- BRANO DA LEGGERE -
---

In caso di responsabilità medica derivante dalla ritardata diagnosi di una neoplasia deve essere risarcito il danno da perdita della chance di guarigione o di sopravvivenza compromesse dalla omessa adozione delle terapie adeguate a causa dell'errore dei sanitari (Trib. Reggio Emilia, 3 gennaio 2008, in Resp. civ., 2008, 3, 280).

Nell'accertamento del nesso causale in materia di responsabilità civile, vige la regola della preponderanza dell' evidenza o del più probabile che non (Cass. civ., 24 ottobre 2017, n. 25112).

Il sanitario consultato da una gestante, nell'ambito del servizio sanitario nazionale, sui rischi di malformazione del concepito è responsabile nei confronti dei genitori dei danni cagionati dalla nascita del figlio malformato, in riferimento alla perdita di chance della gestante di optare per l'interruzione della gravidanza per ragioni terapeutiche (Trib. Pesaro, 26 maggio 2008).

---

- ESERCIZI DA SVOLGERE -
A: Indica se ciascuna affermazione concorda con il brano, rispondendo sì o no e citando le parole decisive: (i) nell'accertamento del nesso causale si applica il criterio del più probabile che non; (ii) la massima sulla ritardata diagnosi di una neoplasia è attribuita al Tribunale di Pesaro; (iii) il sanitario consultato dalla gestante risponde dei danni nei confronti dei genitori.
B: Riscrivi la parte del brano che comincia con "In caso di responsabilità" e prosegue fino a "2017, n. 25112).", mettendo "imputabilità" al posto di "responsabilità".
Le righe che seguono non hanno alcun rapporto con il brano.

---

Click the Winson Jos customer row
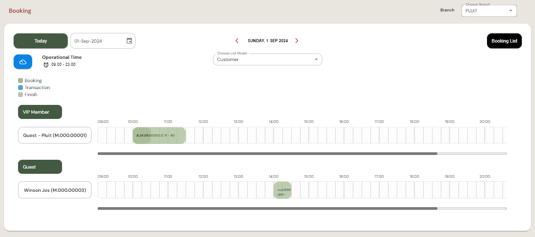The width and height of the screenshot is (535, 237). [55, 190]
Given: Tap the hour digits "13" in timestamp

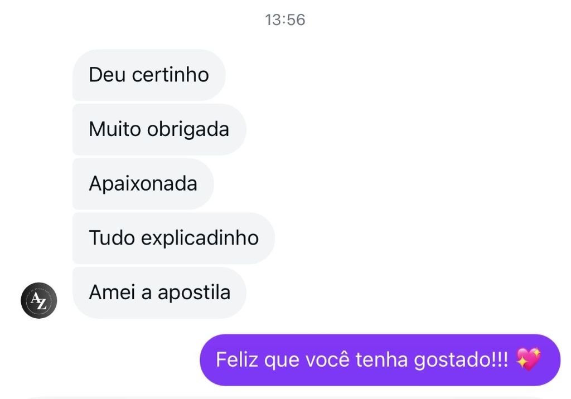Looking at the screenshot, I should [x=273, y=20].
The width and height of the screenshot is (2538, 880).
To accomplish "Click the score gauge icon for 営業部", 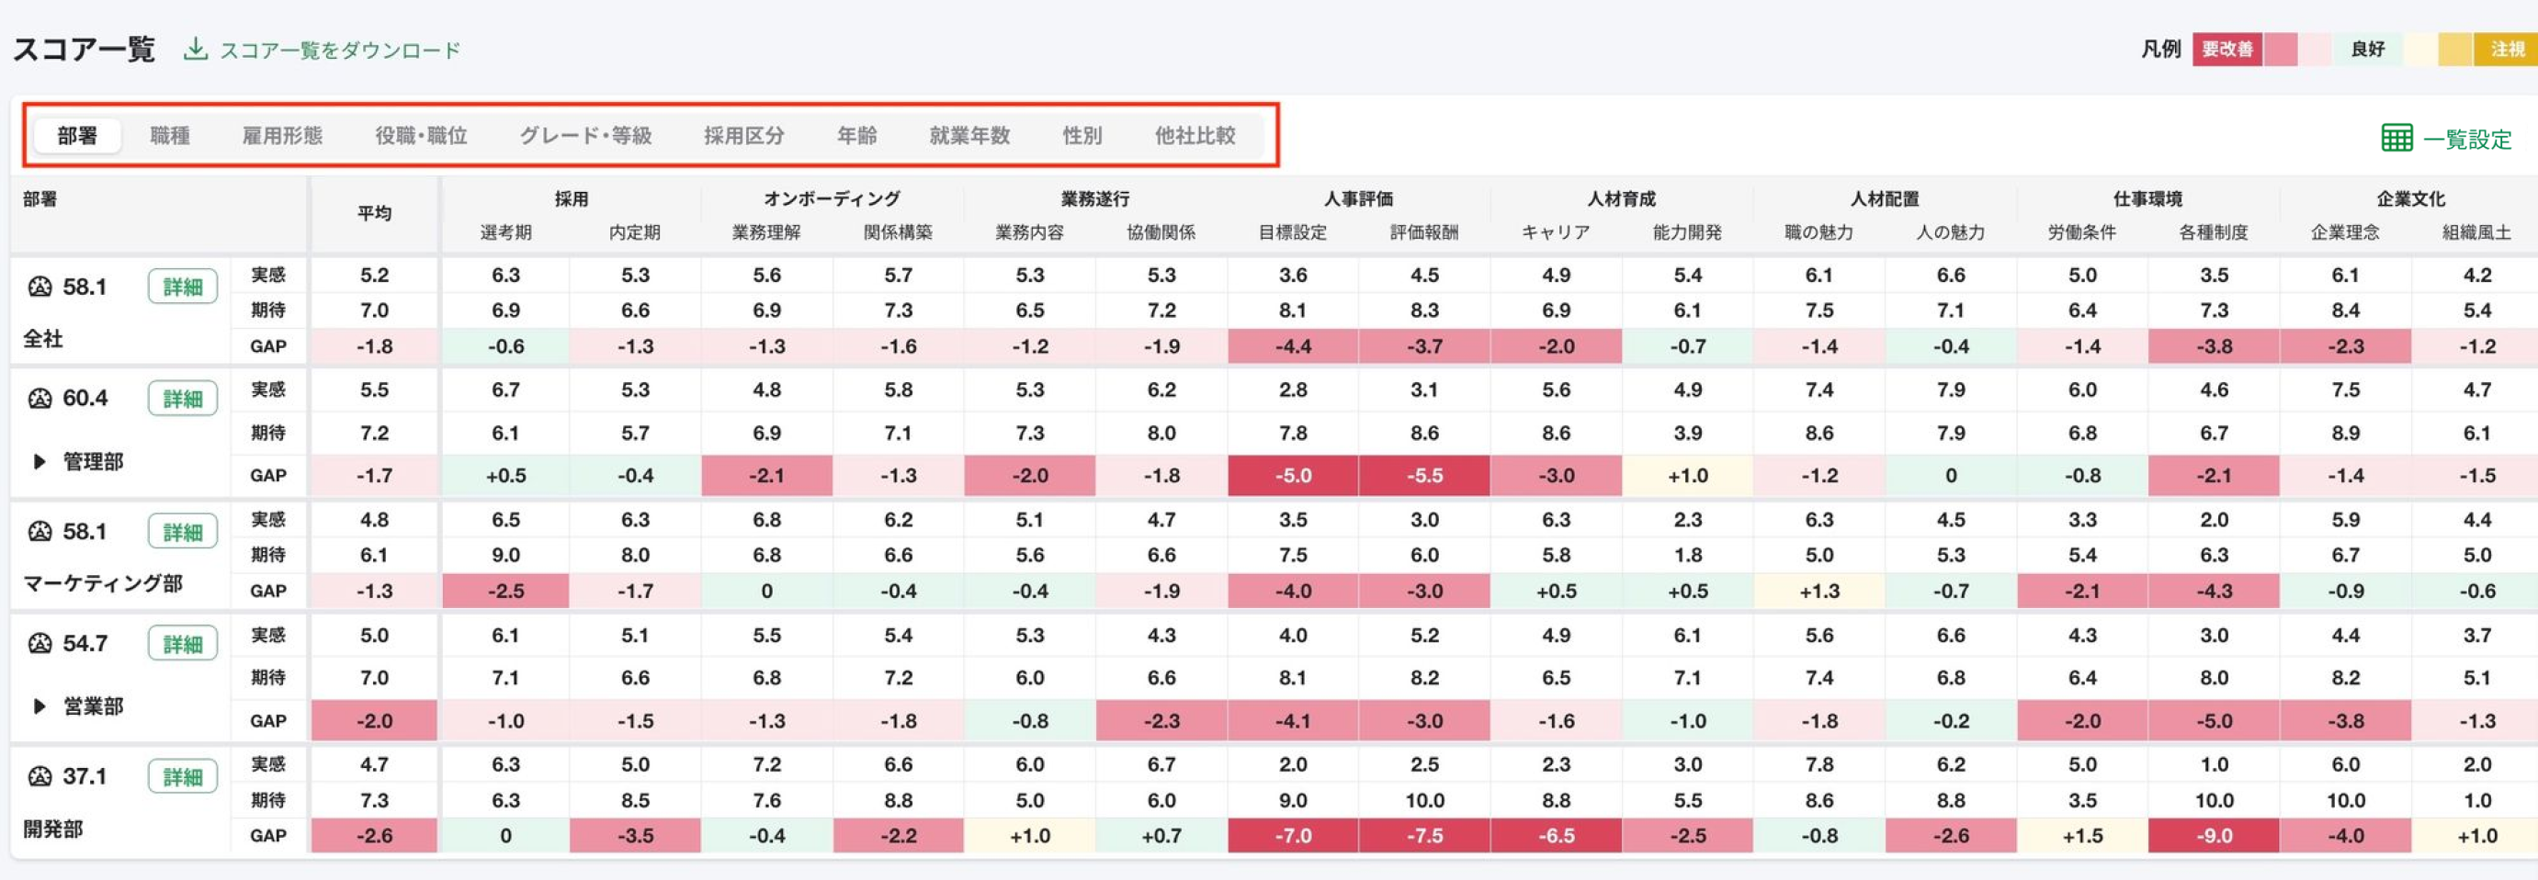I will (39, 643).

---

- RISULTATI DELL'ESERCIZIO -
A:
(i) Sì: «vige la regola della preponderanza dell' evidenza o del più probabile che non».
(ii) No: «Trib. Reggio Emilia, 3 gennaio 2008».
(iii) Sì: «è responsabile nei confronti dei genitori dei danni cagionati dalla nascita del figlio malformato».

B:
In caso di imputabilità medica derivante dalla ritardata diagnosi di una neoplasia deve essere risarcito il danno da perdita della chance di guarigione o di sopravvivenza compromesse dalla omessa adozione delle terapie adeguate a causa dell'errore dei sanitari (Trib. Reggio Emilia, 3 gennaio 2008, in Resp. civ., 2008, 3, 280).

Nell'accertamento del nesso causale in materia di imputabilità civile, vige la regola della preponderanza dell' evidenza o del più probabile che non (Cass. civ., 24 ottobre 2017, n. 25112).